*WORK ITEM*.
Using the records below, write out again exactly the lines that begin at the line containing "Image resolution: width=638" and end at the line containing "Task: Go to the Friendly Names section", and no other lines.

*DATA SHOWN*.
########

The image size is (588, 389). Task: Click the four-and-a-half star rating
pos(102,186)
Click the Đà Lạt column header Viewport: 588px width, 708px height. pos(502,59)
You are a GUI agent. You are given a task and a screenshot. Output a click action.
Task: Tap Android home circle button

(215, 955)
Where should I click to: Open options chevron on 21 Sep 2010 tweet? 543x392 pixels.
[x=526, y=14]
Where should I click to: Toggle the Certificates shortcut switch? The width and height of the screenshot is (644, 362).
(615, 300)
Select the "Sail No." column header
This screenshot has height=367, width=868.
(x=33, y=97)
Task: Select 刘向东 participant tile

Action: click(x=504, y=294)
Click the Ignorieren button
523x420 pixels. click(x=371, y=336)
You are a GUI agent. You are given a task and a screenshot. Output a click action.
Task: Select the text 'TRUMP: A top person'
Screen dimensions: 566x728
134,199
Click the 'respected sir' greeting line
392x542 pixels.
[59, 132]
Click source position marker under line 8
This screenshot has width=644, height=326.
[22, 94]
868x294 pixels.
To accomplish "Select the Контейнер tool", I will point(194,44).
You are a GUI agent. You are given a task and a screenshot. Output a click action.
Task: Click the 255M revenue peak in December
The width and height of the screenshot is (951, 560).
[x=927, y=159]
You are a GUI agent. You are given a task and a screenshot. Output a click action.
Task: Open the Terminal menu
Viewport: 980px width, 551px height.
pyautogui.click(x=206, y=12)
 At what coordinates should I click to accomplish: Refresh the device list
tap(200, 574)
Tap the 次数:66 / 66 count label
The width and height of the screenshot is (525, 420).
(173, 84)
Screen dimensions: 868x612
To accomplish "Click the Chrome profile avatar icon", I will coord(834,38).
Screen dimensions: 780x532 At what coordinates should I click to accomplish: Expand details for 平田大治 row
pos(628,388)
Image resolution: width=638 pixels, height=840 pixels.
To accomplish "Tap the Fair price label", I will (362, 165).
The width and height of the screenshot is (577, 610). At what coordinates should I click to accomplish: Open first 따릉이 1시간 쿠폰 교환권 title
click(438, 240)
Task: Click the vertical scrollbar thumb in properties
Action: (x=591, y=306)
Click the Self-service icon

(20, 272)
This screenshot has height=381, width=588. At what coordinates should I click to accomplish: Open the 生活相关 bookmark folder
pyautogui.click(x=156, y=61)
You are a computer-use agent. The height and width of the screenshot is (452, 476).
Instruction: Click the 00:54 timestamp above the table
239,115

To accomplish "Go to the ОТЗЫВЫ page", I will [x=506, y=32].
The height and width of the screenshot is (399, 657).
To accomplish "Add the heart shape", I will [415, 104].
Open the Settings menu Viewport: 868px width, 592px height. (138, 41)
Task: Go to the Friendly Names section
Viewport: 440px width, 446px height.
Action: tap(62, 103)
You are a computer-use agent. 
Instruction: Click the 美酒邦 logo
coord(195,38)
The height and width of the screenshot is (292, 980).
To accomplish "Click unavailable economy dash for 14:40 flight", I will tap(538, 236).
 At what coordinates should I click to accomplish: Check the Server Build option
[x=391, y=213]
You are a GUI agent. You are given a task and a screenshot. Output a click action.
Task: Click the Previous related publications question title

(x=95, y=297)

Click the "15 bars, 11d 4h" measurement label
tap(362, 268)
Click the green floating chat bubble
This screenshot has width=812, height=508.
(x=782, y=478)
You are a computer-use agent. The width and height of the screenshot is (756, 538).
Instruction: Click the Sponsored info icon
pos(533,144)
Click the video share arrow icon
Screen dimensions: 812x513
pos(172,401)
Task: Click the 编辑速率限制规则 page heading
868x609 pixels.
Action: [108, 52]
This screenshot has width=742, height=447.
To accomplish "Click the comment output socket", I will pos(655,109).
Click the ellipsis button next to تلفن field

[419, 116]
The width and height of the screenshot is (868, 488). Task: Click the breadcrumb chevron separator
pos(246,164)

########

*ANSWER TO THIS EXERCISE*.
Image resolution: width=638 pixels, height=840 pixels.
To accomplish "Tap the Fair price label", I will (362, 165).
The width and height of the screenshot is (577, 610). At what coordinates should I click to accomplish: Open first 따릉이 1시간 쿠폰 교환권 title
click(438, 240)
Task: Click the vertical scrollbar thumb in properties
Action: (x=591, y=306)
Click the Self-service icon

(20, 272)
This screenshot has height=381, width=588. At what coordinates should I click to accomplish: Open the 生活相关 bookmark folder
pyautogui.click(x=156, y=61)
You are a computer-use agent. The height and width of the screenshot is (452, 476).
Instruction: Click the 00:54 timestamp above the table
239,115

To accomplish "Go to the ОТЗЫВЫ page", I will [x=506, y=32].
The height and width of the screenshot is (399, 657).
To accomplish "Add the heart shape", I will [415, 104].
Open the Settings menu Viewport: 868px width, 592px height. (138, 41)
Task: Go to the Friendly Names section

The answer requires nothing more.